Intervenção na Madalena, que custará 1,3 milhões de euros, arranca dentro de dois meses
A recuperação das dunas na frente marítima da Madalena, em Gaia, implicará a demolição de 30 casas e arrumos. A intervenção deverá arrancar dentro de dois meses. A adjudicação da obra, que custará 1,3 milhões de euros, foi aprovada esta semana.
Tornar toda a marginal mais atractiva, com circuitos para passeios a pé e de bicicleta, recuperando em simultâneo o lençol dunar, é o propósito da Câmara de Vila Nova de Gaia. Aliás, a intenção é, "ainda durante este mandato, concluir a intervenção do último troço, entre a Madalena e Valadares", afirmou, ao JN, o vereador das Obras Municipais, Firmino Pereira.
As obras na Madalena, entre as ruas do Alto das Chaquedas e do Cerro, prevêem, para meados de Abril, o início da demolição da maioria das casas e dos anexos.
"Durante dezenas e dezenas de anos, os gaienses conviveram com aquelas habitações, construídas desde a década de 70, em cima das dunas.
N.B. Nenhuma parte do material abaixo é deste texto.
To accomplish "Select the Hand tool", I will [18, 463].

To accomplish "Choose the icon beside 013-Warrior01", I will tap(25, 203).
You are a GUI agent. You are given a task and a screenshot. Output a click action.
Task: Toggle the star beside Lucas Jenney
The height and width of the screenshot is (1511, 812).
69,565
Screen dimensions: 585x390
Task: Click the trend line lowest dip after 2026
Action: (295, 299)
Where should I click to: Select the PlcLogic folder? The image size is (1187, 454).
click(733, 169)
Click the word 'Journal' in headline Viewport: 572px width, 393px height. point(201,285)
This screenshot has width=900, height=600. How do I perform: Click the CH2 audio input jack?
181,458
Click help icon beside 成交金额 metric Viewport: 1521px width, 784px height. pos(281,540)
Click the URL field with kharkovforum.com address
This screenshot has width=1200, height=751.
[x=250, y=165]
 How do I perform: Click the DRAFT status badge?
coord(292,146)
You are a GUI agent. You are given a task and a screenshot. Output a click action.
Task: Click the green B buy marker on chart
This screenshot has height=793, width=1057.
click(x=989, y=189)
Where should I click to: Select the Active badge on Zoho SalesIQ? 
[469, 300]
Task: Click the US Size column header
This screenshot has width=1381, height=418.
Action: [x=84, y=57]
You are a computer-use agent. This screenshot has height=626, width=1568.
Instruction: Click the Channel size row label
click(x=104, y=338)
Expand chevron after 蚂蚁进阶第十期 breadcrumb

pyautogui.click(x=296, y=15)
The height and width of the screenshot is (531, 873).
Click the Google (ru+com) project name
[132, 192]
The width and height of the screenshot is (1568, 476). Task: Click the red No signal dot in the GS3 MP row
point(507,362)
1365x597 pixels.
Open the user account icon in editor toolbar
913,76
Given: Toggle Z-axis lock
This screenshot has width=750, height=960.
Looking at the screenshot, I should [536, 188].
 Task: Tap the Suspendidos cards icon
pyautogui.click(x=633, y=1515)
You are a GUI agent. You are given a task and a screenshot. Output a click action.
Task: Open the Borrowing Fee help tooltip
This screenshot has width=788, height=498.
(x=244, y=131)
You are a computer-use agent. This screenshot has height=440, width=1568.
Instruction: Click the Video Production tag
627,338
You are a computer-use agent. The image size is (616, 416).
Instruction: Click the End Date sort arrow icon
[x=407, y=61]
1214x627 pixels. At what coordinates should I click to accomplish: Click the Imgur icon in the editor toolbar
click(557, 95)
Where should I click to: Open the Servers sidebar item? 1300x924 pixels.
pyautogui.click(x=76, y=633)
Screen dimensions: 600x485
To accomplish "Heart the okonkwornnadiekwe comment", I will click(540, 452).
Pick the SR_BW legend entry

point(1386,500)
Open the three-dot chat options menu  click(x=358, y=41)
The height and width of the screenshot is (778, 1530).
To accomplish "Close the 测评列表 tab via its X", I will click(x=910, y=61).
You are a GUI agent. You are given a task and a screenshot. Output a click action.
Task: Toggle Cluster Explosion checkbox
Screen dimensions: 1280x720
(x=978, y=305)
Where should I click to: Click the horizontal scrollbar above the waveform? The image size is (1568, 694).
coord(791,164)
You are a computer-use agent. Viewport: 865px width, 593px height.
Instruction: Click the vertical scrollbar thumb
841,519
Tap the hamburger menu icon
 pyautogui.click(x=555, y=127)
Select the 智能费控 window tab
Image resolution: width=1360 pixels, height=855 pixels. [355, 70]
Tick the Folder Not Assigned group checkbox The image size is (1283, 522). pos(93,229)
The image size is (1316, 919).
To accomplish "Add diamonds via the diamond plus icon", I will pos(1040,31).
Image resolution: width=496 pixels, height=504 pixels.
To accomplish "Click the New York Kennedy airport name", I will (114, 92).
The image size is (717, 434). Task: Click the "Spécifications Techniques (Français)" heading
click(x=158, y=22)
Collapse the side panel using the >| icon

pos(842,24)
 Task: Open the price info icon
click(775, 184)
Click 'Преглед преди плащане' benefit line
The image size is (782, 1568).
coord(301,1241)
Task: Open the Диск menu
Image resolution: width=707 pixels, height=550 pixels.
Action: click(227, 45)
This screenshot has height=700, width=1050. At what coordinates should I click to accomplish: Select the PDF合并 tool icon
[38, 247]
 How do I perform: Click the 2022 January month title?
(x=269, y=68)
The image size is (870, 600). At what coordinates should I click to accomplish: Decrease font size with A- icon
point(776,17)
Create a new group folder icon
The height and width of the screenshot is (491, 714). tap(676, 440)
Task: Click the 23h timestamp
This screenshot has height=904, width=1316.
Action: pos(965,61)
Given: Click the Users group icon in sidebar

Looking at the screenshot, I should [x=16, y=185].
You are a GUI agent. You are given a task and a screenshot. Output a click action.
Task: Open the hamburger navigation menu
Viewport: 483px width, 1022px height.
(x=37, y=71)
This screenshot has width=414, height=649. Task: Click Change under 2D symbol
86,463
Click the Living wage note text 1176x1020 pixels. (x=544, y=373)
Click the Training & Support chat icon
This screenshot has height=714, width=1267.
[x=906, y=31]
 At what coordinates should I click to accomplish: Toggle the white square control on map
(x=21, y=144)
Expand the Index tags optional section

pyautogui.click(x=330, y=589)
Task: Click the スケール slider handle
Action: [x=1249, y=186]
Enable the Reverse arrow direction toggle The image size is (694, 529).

Chegou a altura de mudar também a imagem da marginal da Madalena", observou Firmino Pereira.
Apenas uma expropriação
"Se é verdade que algumas casas são de primeira habitação, a maioria são segundos imóveis", explicou o vereador das Obras Municipais, salientado o facto dos acordos com os proprietários estarem a ser firmados de "forma amigável". Aliás, em todo este processo, a Autarquia prevê apenas "uma única expropriação".
Da mesma forma, o autarca garantiu que a empreitada "em nada vai interferir com o início da época balnear", uma vez que "as obras não terão qualquer tipo de impacto na zona" frequentada pelos banhistas. "Trata-se de uma área sensível com características ambientais e ecológicas importantes e que carece de uma requalificação urgente", lê-se no estudo feito sobre aquela zona.